JOBS »
1 - In the article about CBS Outdoor's lawsuit against the city, how much money does the company claim it is owed for the two mural signs?
2 - Continue the article about CBS Outdoor's lawsuit against the city from where it stops.

EXCERPT »

╔══

CBS Outdoor Sues City, Seeks Millions in Compensation for Two Signs on Demolished Hollywood Building
In a lawsuit filed July 30 in L.A. County Superior Court, CBS Outdoor claims it is owed $2.23 million for two mural signs on a building demolished twelve years ago to make way for the Hollywood & Highland entertainment and shopping complex, even though the company now has 12 signs on the site that rent for more than $500,000 a month, according to data from a marketing brochure.
The city’s Community Redevelopment Agency (CRA) acquired the 12-story office building with the two mural signs through eminent domain in 1998 and demolished it shortly thereafter. According to the lawsuit, the CRA entered into a relocation agreement to allow CBS Outdoor to install the signs on another building in the Hollywood redevelopment area, but didn’t approve the site that CBS wanted at 1025 N. Highland Ave., seven blocks south of the Hollywood & Highland project.
Nevertheless, huge supergraphic signs advertising various products appeared on that warehouse building as early as 2004, according to city records, and in 2006 the building owners were cited violating a ban on such signs. Earlier this year, CBS Outdoor took the signs down in response to a cease-and-desist letter from City Attorney Carmen Trutanich. See “Uncovered: After Six Years, Giant Supergraphic Ads Finally Come Down.”
The 12 advertising signs at the Hollywood & Highland complex that was completed in 2001 were permitted by the terms of a development agreement between the property owner and the CRA, although they exceeded limits on size and height in the citywide sign ordinance. The signs, most of which face Hollywood Blvd. and Highland Ave., total 15,000 sq. ft.

╚══

DATA »

╔══

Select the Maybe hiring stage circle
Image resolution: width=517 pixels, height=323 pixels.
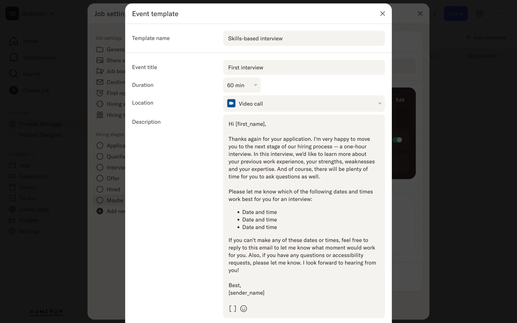coord(100,200)
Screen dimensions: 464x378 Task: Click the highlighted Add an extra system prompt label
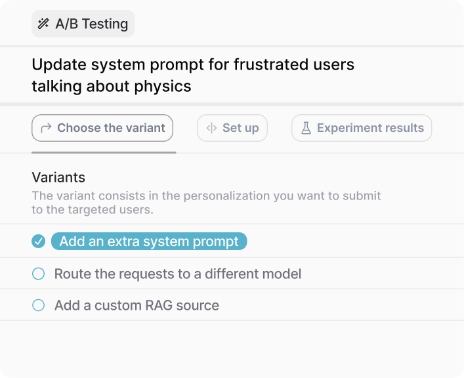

╚══

FINAL RESULTS »
1 - $2.23 million

2 -
Despite the lucrative income from these signs, CBS Outdoor claims in its lawsuit that the two mural signs demolished along with the original building were vital to its business.
“CBSO’s presence in the community and overall viability as an outdoor advertising company was depending in part on the signs and their locations on the north and south elevations elevations of the premises’ building.”
The lawsuit further states that the city’s acquisition and demolition of the building with the signs has resulted in CBS Outdoor’s “loss of ability to provide complete or competitive advertising coverage in the Hollywood area” and “loss of income stream, and loss of business goodwill, including the benefits that accrued to CBSO as a result of the unique location of the premises and its reputation for dependability, skill and quality installing “tall wall” and mural sign media.”
That claim might appear peculiar, given the fact that CBS Outdoor now has six times as many signs at the same location generating at least a half million dollars in monthly revenue, and that it apparently maintained large illegal supergraphic signs for at least six years just a few blocks away.
CBS Outdoor is one of the largest billboard companies in L.A., with an estimated 1,600 billboards city-wide. The company also holds the contract with the MTA for bus and transit advertising, and with the city–as a joint venture with JC Decaux–for bus shelters, public amenity kiosks, and other items of street furniture.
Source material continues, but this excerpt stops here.